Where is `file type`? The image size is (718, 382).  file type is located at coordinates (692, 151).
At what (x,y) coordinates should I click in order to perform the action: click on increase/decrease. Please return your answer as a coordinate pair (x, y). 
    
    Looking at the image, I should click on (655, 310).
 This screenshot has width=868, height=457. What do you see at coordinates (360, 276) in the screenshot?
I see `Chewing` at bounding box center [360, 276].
--
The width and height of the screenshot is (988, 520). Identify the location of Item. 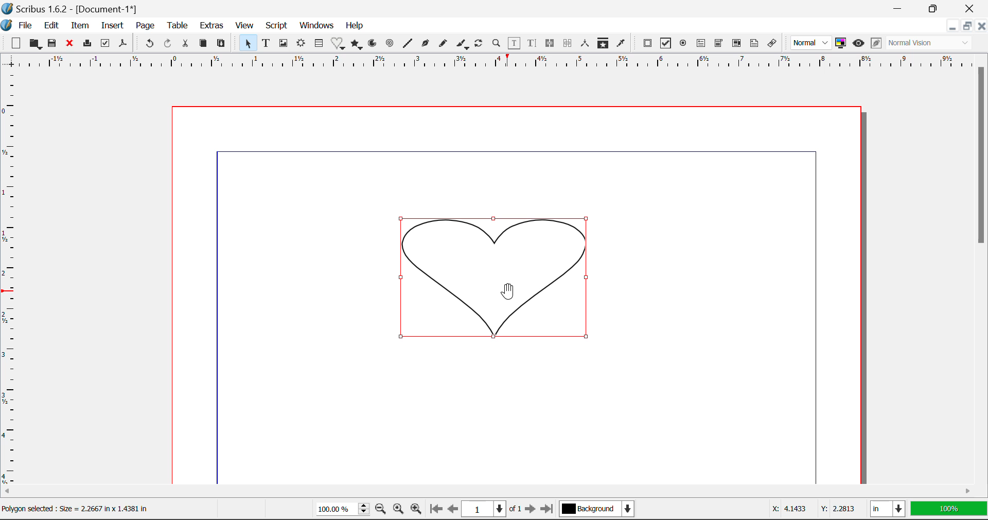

*AIM OF THE EXERCISE*
Repeat the lines from the one containing "At what (x,y)" through the one containing "center [360, 276].", both included, and swap "coordinate pair" for "pair of numbers", leaving everything else unchanged.

*PROBLEM SOLUTION*
At what (x,y) coordinates should I click in order to perform the action: click on increase/decrease. Please return your answer as a pair of numbers (x, y). 
    
    Looking at the image, I should click on (655, 310).
 This screenshot has width=868, height=457. What do you see at coordinates (360, 276) in the screenshot?
I see `Chewing` at bounding box center [360, 276].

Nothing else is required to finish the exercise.